Weeding the garden is a bit like doing the house work, I know that if I keep putting it off things will only get worse and yet I've been doing just that for the best part of a year. I'm a reluctant weeder, not because I find it a tedious task but because I actually rather like weeds. Having evolved to be perfectly suited to our growing conditions, our wild flowers are much more at home here than the fancy ornamentals we would rather have, but there are some that are so successful even I must concede that they really do have to go.

Given the tangled mass of foliage in my beds and borders, any sensible person would dig over the soil pull out all the weeds and throw the lot on the compost heap. But contrary to sound gardening advice if I don't know what a plant is I'll leave it and see what it turns out to be, so my weeding efforts can be very long winded as I inspect and attempt to identify all the seedlings of granny's bonnet, teasel, self heal, valerian, viola, vetch and anything else that might have decided to pop up. I enjoy gardening on this intimate scale, close up, down and dirty with the woodlice worms and beetles. It also means that I don't inadvertently dig out any of the self sown hellebores, poppies, fennel and verbena and it allows me to get to know my garden and its inhabitants in much finer detail.
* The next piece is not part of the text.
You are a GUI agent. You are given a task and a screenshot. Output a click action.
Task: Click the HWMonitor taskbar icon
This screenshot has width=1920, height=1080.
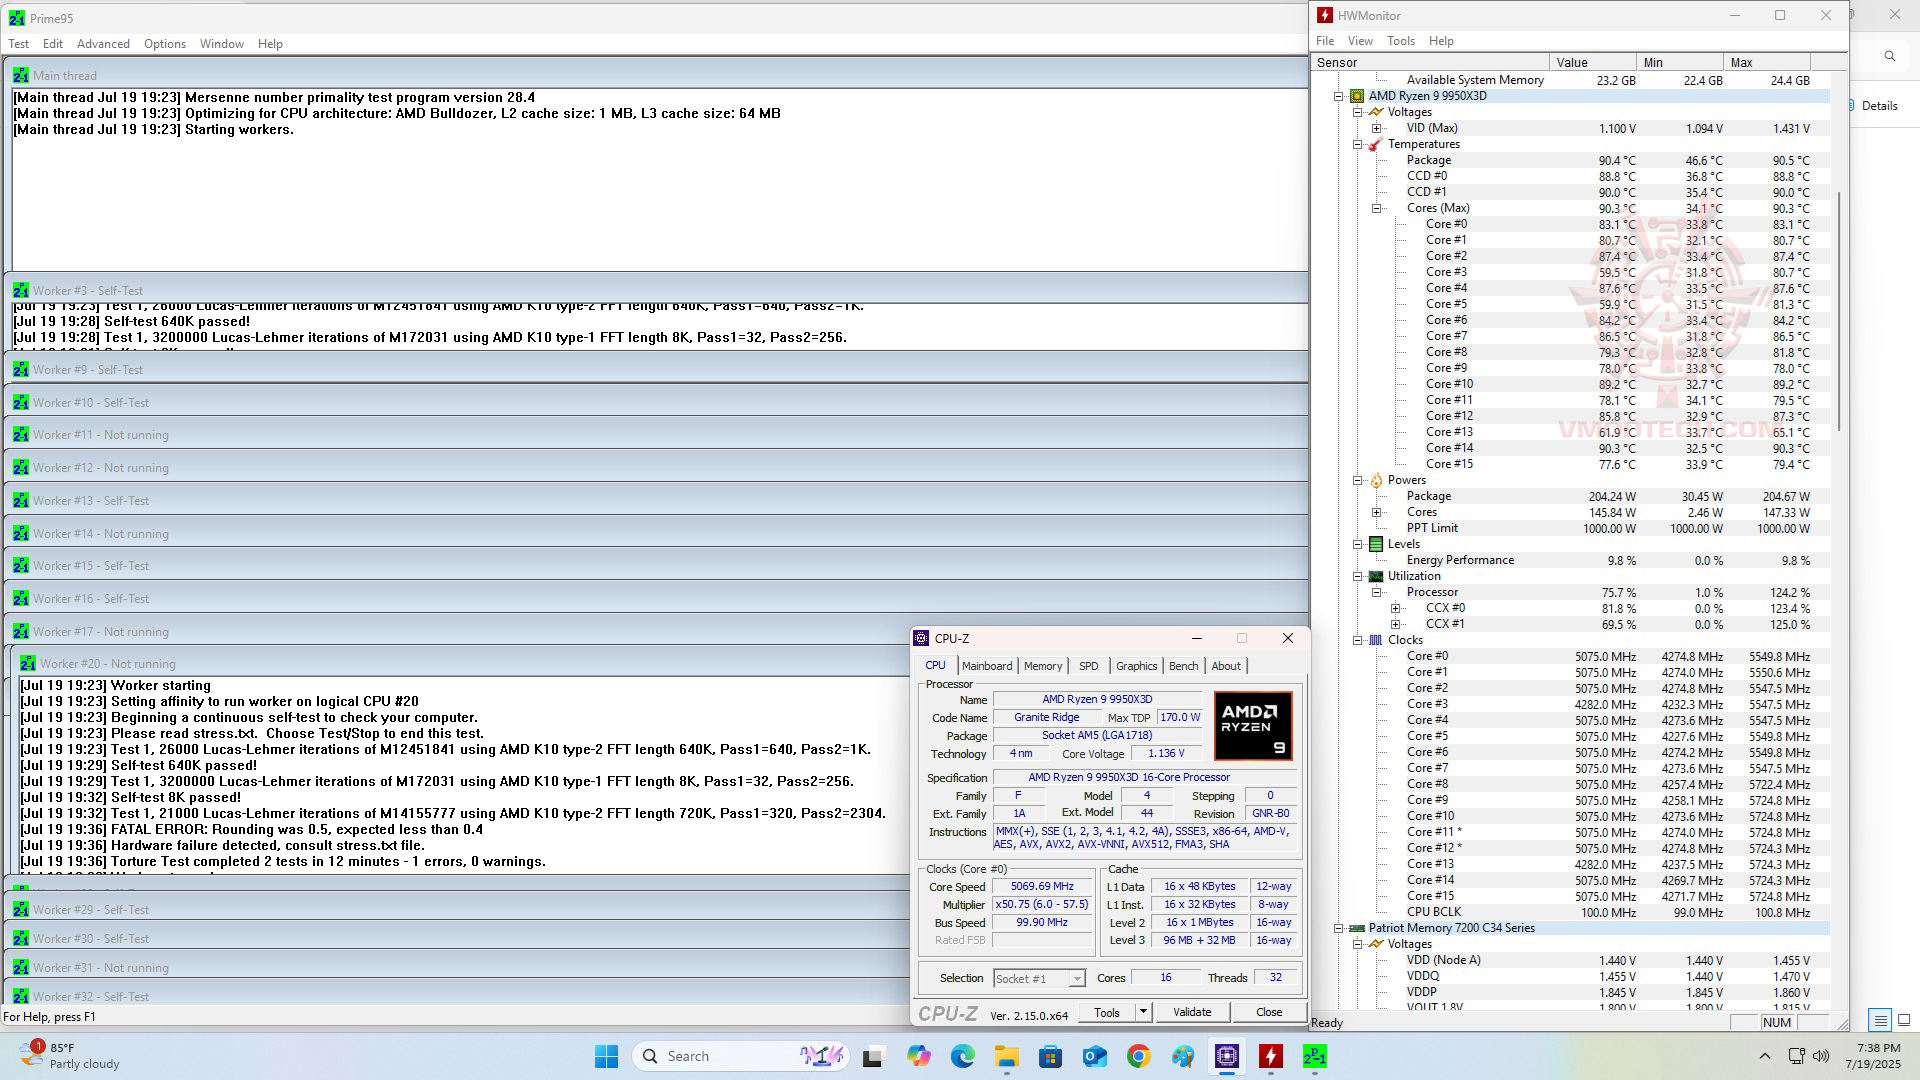[1270, 1056]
Where the buttercups are growing the ground retains moisture, the soil is richer so I know it will be a good place if I want to grow Hosta, Rodgersia or Ligularia. The dry patches at the edges of paths I've found to be alive with ants, perfect spots to watch out for a visit from a hungry green woodpecker and at the base of a dry stone wall is a daytime hiding place for snails where I can sometimes see the thrush hunting.
On hands and knees I'm at eye level with the blackbirds taking their daily bath in the pond and the robin as he follows my progress inspecting the disturbed ground for insects.

This isn't just weeding and it's certainly no chore, what I'm really doing is getting to know my garden intimately and hopefully next year we will both be all the better for it.


Self heal - the name gives it away, it used to be used to heal wounds.